Render the lines of the records, starting at the one that contains "You are a GUI" and ending with the last line of the records, as a Markdown table with the columns Row and Text. Omit blank lines and the pictures.

# # # #

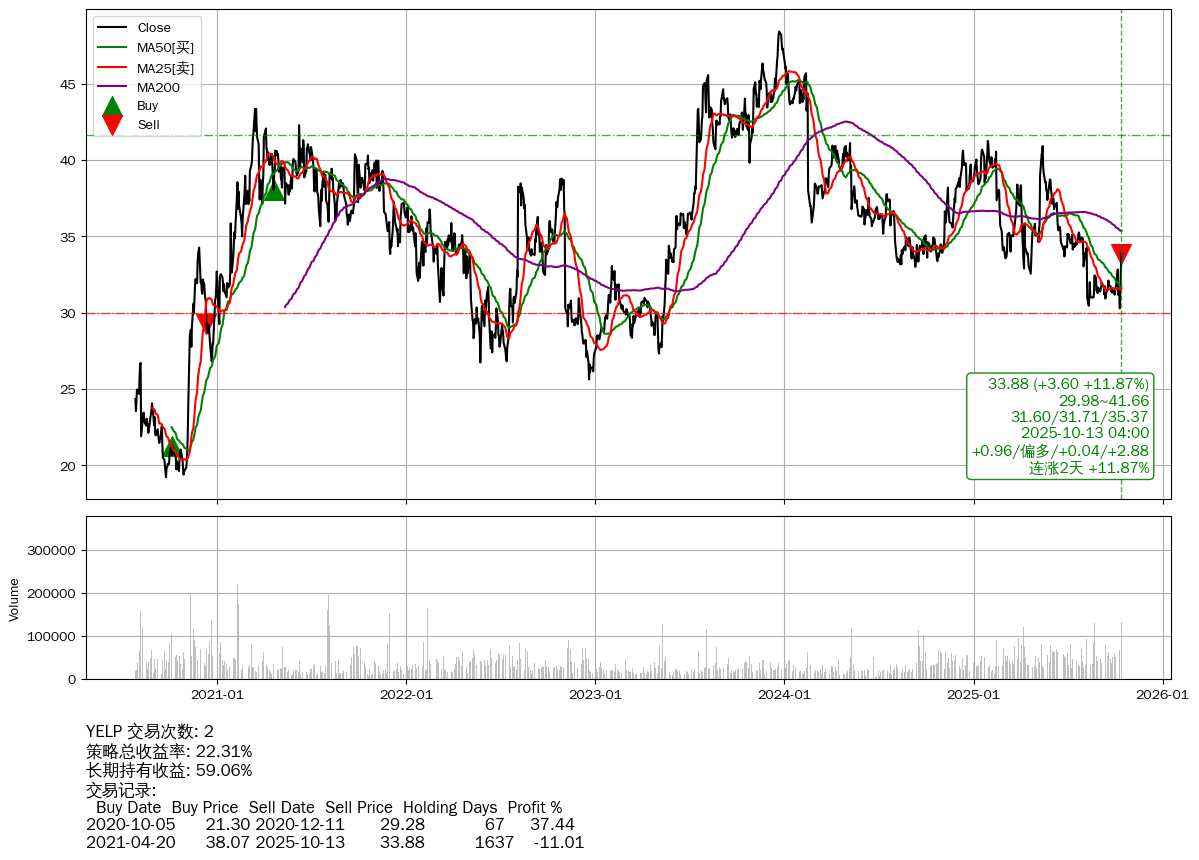This screenshot has height=860, width=1199.
Task: Click the Profit % column header
Action: click(534, 808)
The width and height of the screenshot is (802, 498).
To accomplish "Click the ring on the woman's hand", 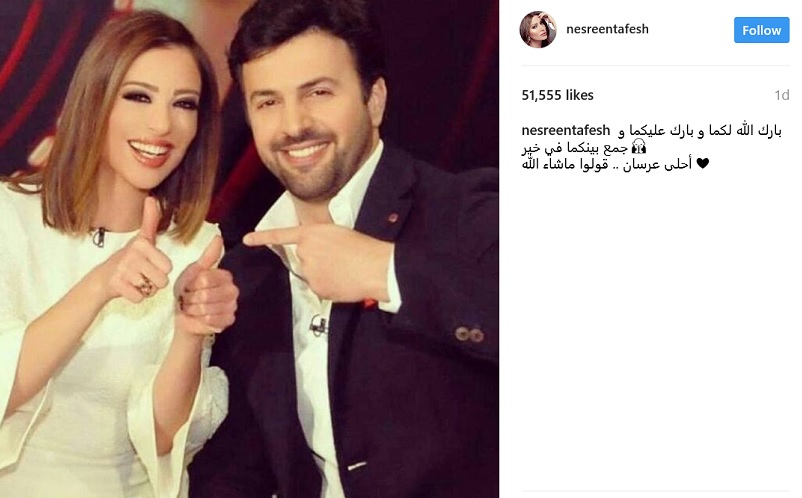I will tap(145, 285).
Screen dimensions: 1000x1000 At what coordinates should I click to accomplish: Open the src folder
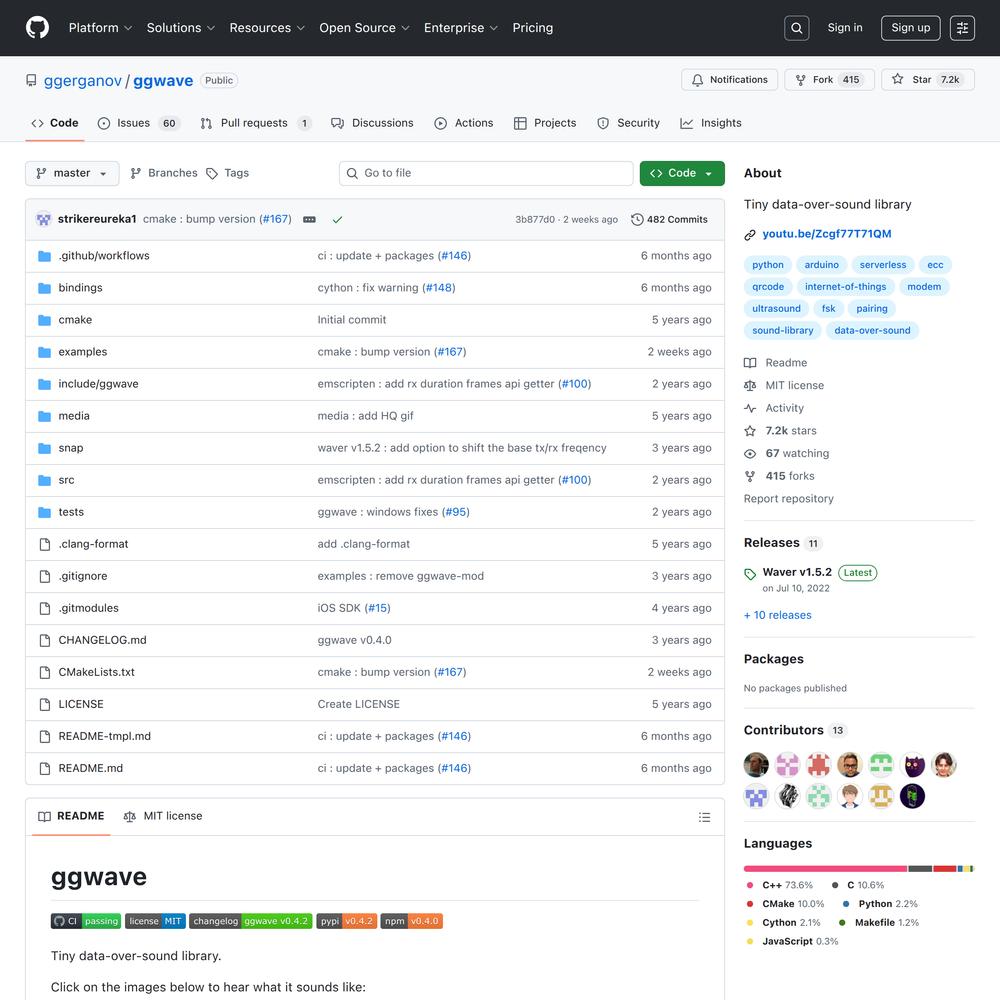click(x=66, y=480)
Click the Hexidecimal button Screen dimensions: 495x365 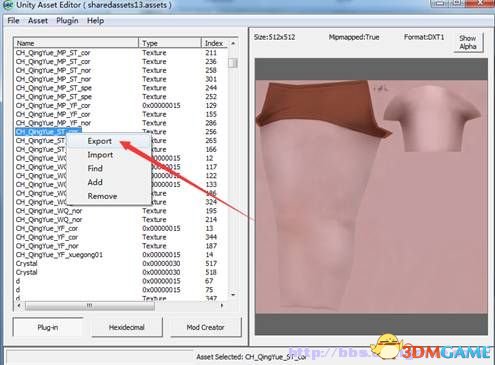126,327
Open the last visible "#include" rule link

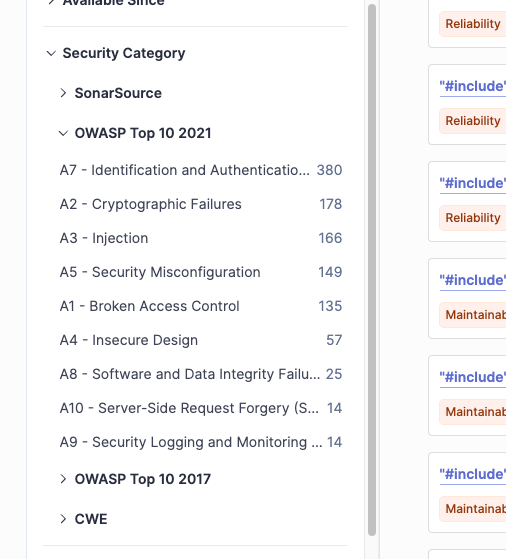[472, 474]
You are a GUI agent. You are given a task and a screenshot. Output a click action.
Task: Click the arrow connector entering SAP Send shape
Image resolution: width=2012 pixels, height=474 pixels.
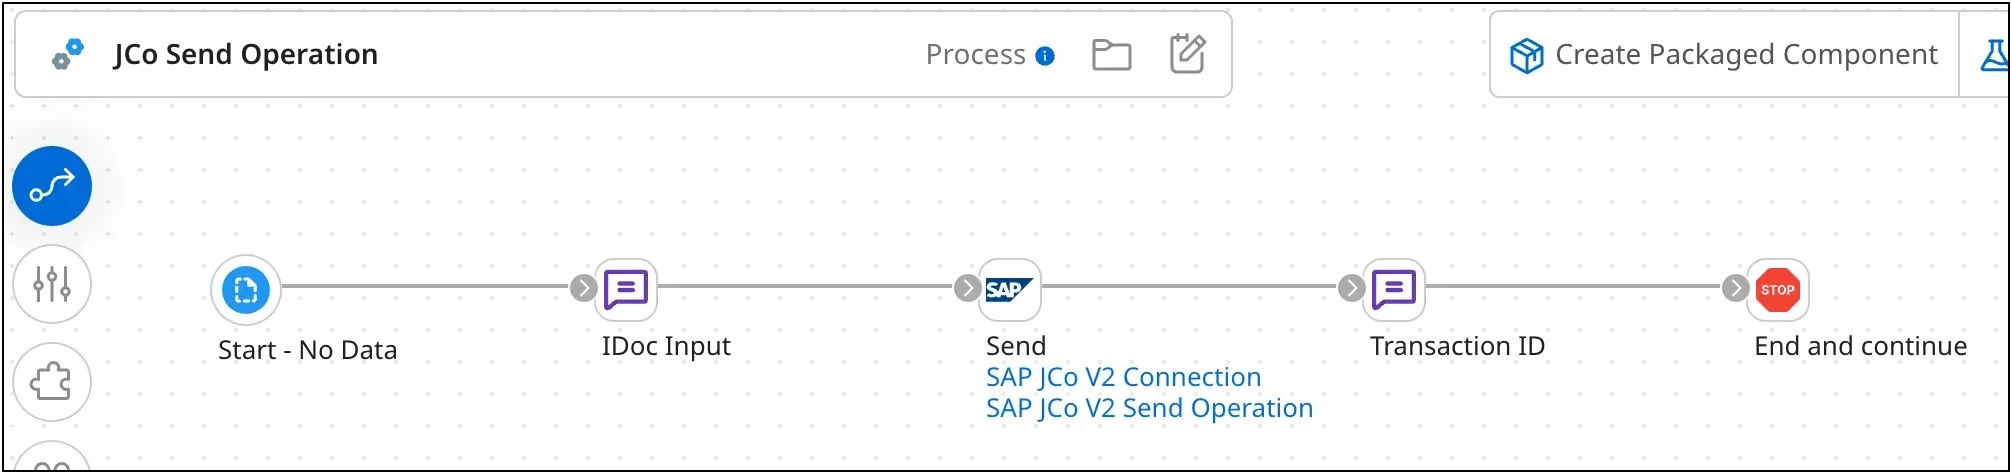coord(966,289)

# # # #

▶ [Full output]:
| Row | Text |
|---|---|
| 1 | You are a GUI agent. You are given a task and a screenshot. Output a click action. |
| 2 | Task: Click the arrow connector entering SAP Send shape |
| 3 | Image resolution: width=2012 pixels, height=474 pixels. |
| 4 | coord(966,289) |